INPUT FOR THIS TASK

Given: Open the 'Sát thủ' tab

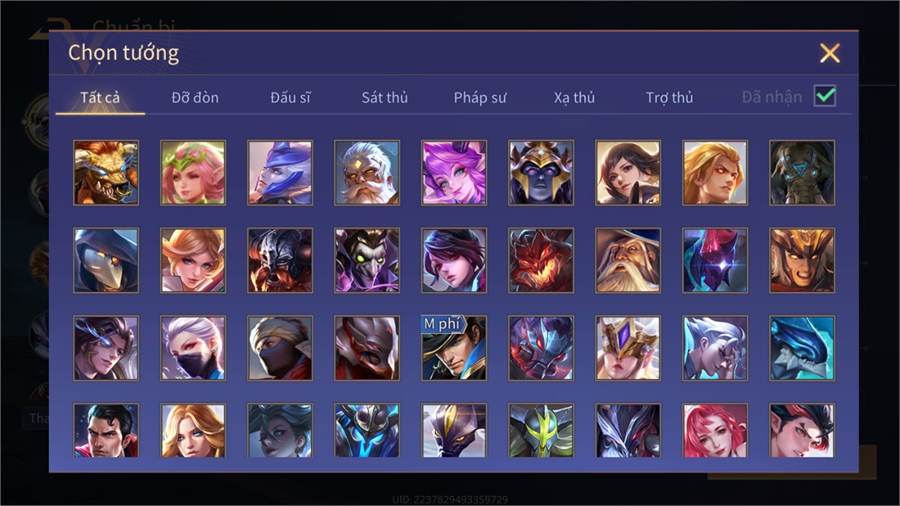Looking at the screenshot, I should click(385, 98).
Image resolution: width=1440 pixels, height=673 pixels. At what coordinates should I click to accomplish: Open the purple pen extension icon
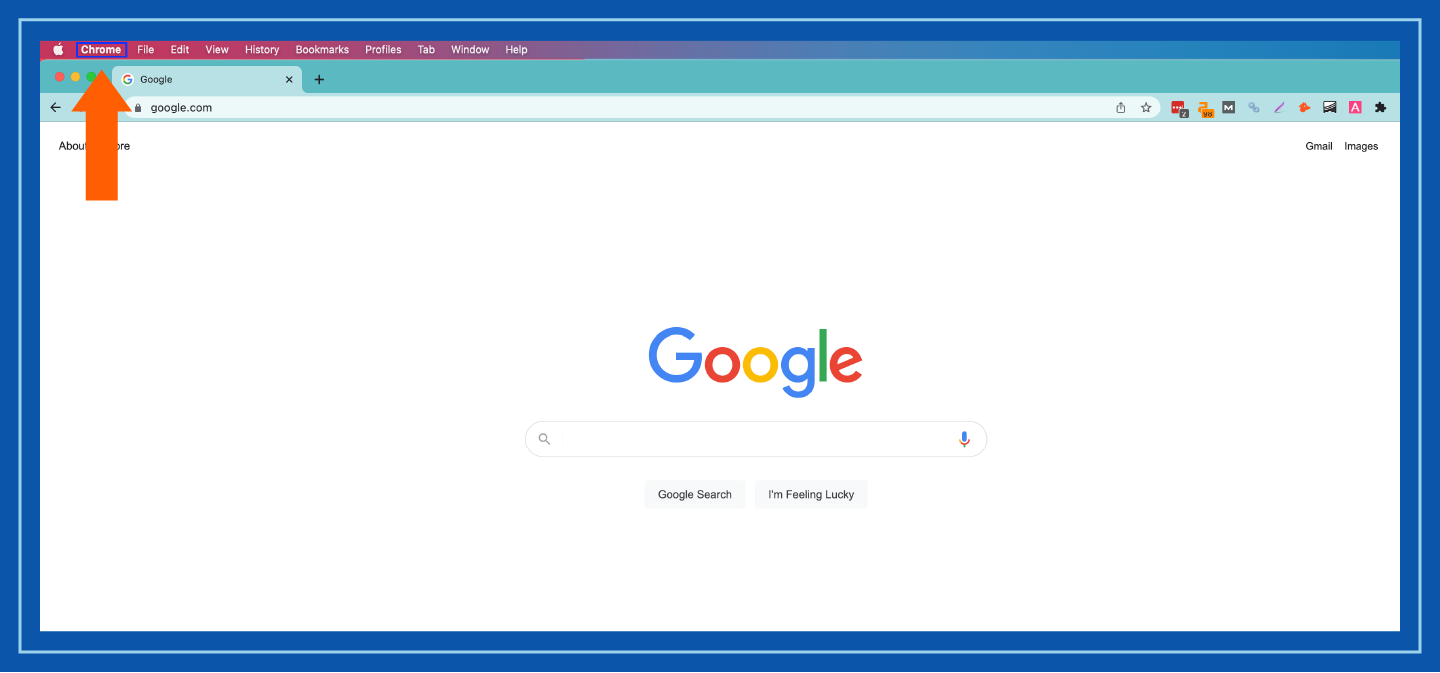pyautogui.click(x=1279, y=107)
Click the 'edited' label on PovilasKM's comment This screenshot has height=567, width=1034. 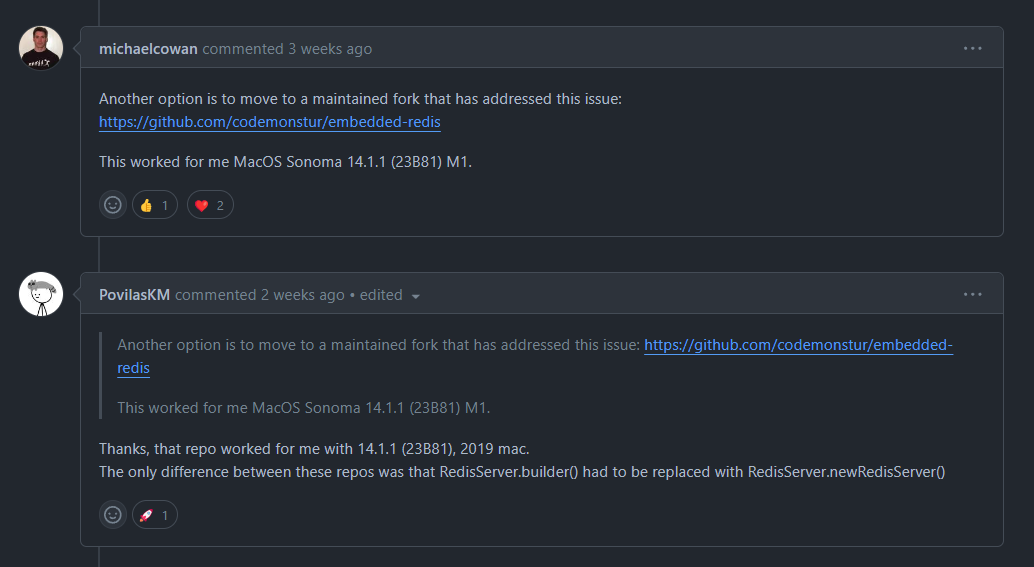coord(381,295)

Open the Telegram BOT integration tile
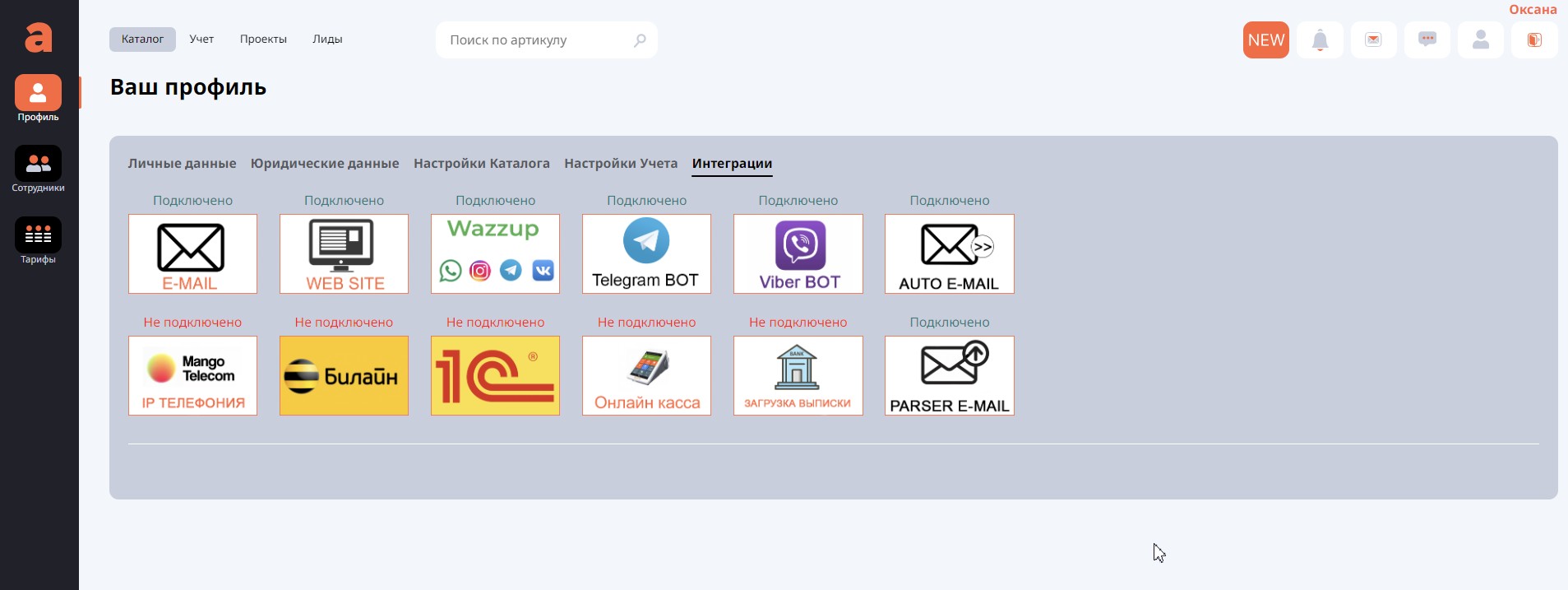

EXERCISE DETAILS
Please list every line of the records above that contains the word "Open". Case counts.

RESPONSE FOR THIS EXERCISE
Given: Open the 'Sát thủ' tab
Image resolution: width=1440 pixels, height=673 pixels. At what coordinates should I click to accomplish: Open the purple pen extension icon
Open the Telegram BOT integration tile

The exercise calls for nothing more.